- [EXERCISE INPUT]:
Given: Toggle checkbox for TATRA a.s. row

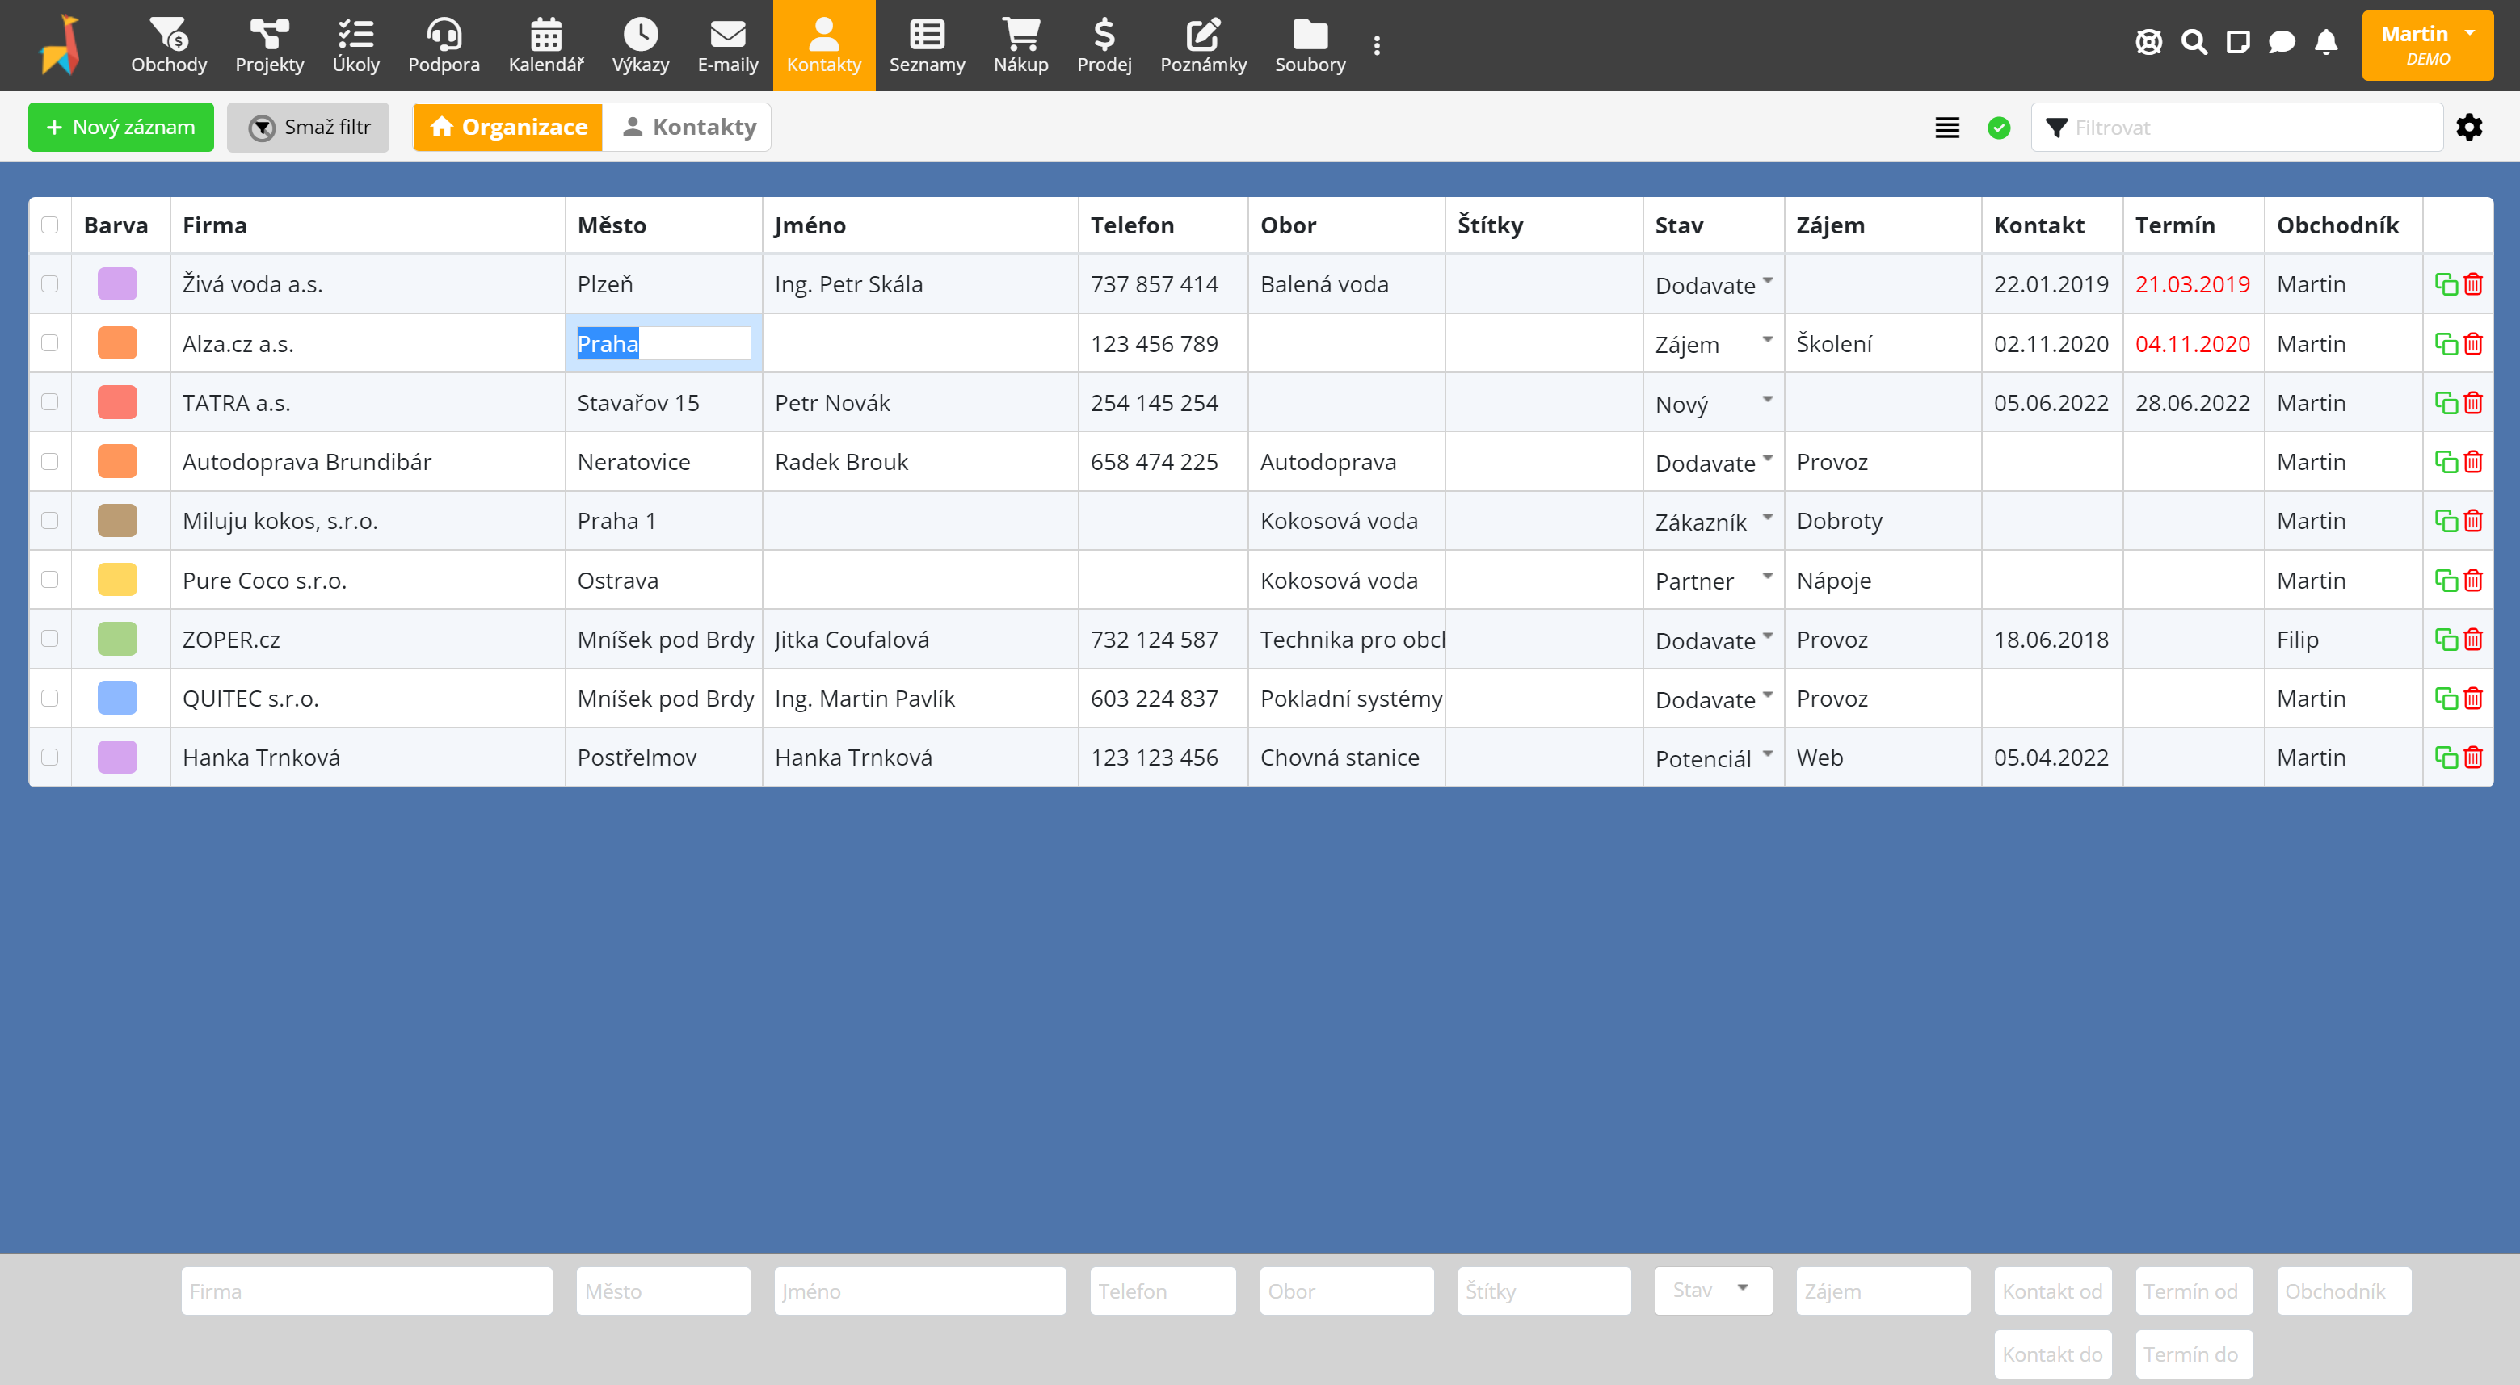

---

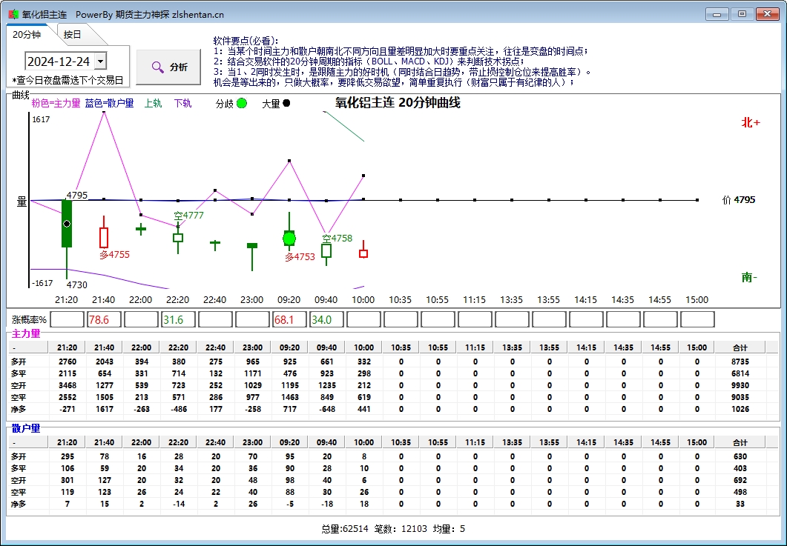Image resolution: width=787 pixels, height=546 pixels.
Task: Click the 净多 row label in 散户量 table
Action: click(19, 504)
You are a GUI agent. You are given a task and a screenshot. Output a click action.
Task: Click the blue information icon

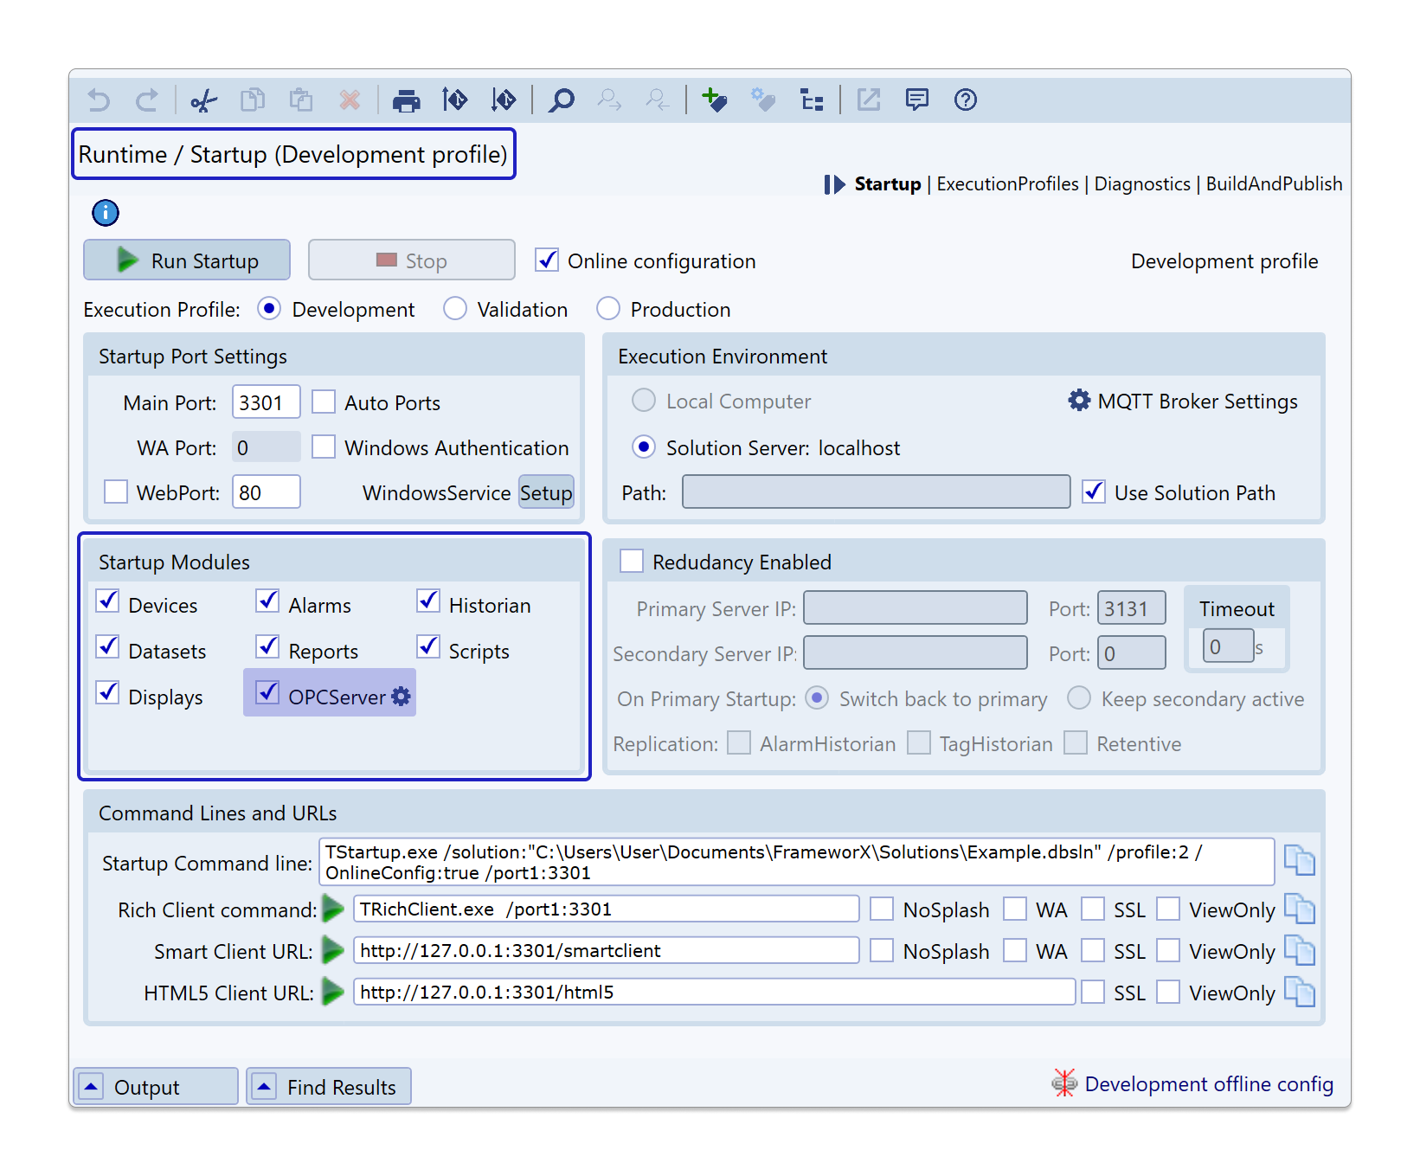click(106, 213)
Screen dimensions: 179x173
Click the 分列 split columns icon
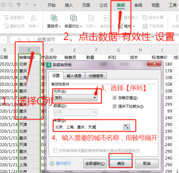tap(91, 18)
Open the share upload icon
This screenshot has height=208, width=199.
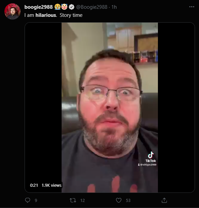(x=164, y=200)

--

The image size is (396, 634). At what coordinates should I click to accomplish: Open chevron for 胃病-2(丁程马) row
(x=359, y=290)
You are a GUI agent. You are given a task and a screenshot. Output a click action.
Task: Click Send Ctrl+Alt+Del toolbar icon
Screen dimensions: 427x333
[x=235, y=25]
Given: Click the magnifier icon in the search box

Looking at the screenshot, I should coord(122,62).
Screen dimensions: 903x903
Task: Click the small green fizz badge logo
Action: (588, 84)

- [PROBLEM TO SOLVE]: Reproduce, word for word and in full, only the lines above that start at the line with "The image size" and run through the line with "Task: Click Send Ctrl+Alt+Del toolbar icon", both ends included.

- [WRITTEN RESPONSE]:
The image size is (396, 634). At what coordinates should I click to accomplish: Open chevron for 胃病-2(丁程马) row
(x=359, y=290)
You are a GUI agent. You are given a task and a screenshot. Output a click action.
Task: Click Send Ctrl+Alt+Del toolbar icon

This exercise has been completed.